Bipartisan bill led by Harrigan aims to turn back home-buying by institutional investors

U.S. Rep. Pat Harrigan (R-NC) on Wednesday proposed a bipartisan bill aimed at giving American families the first opportunity to purchase federally backed foreclosed homes ahead of institutional investors and hedge funds that are stockpiling single-family houses and raising prices.

The Families First Housing Act of 2026, H.R. 6962, which Rep. Harrigan sponsored alongside lead original cosponsor U.S. Rep. Josh Riley (D-NY), would strengthen and standardize ‘‘first look’’ protections for covered properties to ensure families and communities have priority access to foreclosed homes.

“People live in homes, not corporations, and institutional investors shouldn’t be locking families out,” Rep. Harrigan said. “The Families First Act, which I introduced with Josh Riley, helps ensure federally backed homes go to families first, not Wall Street.”

The legislation reflects months of work focused on housing affordability and the growing role of large investors in the single-family housing market, according to the congressmen, who noted that federal data shows that as recently as 2011, no investor owned 1,000 or more single-family rental homes nationwide. 
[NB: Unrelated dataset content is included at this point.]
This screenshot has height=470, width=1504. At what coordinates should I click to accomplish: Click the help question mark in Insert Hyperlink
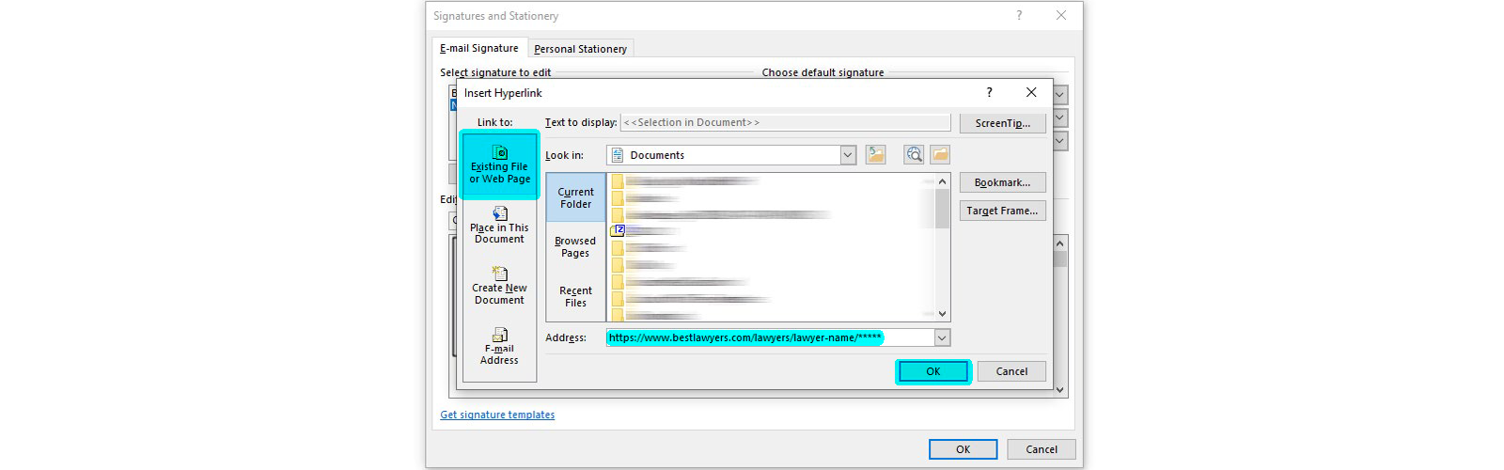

By 2015, institutional investors collectively owned an estimated 170,000 to 300,000 homes, a shift that accelerated during and after the COVID-19 pandemic. In many fast-growing Sunbelt markets, institutional buyers now account for a significant share of single-family home purchases, tightening supply for families, they added. 
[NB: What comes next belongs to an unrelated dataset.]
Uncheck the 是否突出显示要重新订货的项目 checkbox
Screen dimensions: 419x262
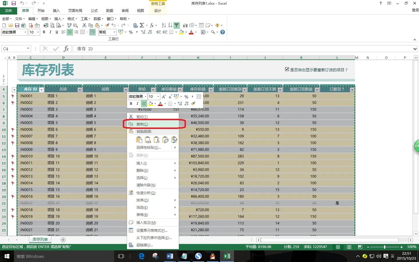point(287,69)
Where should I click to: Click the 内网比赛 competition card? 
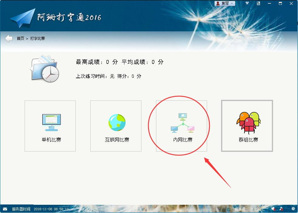coord(181,126)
“Homeownership is slipping out of reach for a lot of Americans, especially young families,” said Rep. Harrigan. “Only about 30 percent of Americans under 35 own a home today, roughly half the rate of a generation ago. That gap didn’t appear overnight, and it’s not because people stopped working hard. 

“More and more, families are getting outbid by large financial firms buying up single-family homes at scale,” he added. “In Charlotte, roughly 18 percent of single-family homes and 13 percent of homes in Raleigh were investor-owned as of 2022, a clear example of how quickly institutional buying is reshaping local housing markets, with those numbers continuing to rise.”
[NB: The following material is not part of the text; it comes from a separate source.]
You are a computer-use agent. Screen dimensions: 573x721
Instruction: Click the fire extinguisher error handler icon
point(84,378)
If enacted, H.R. 6962 would create a standardized 180-day “first look” period that gives families, nonprofits, local governments, and community land trusts exclusive access to eligible single-family homes owned, foreclosed upon, or under disposition by federal housing entities before institutional investors can purchase them.

The bill also would require public reporting on home sales, pricing methods, and violations, and authorize penalties for employees who unlawfully bypass first-look protections, among other provisions.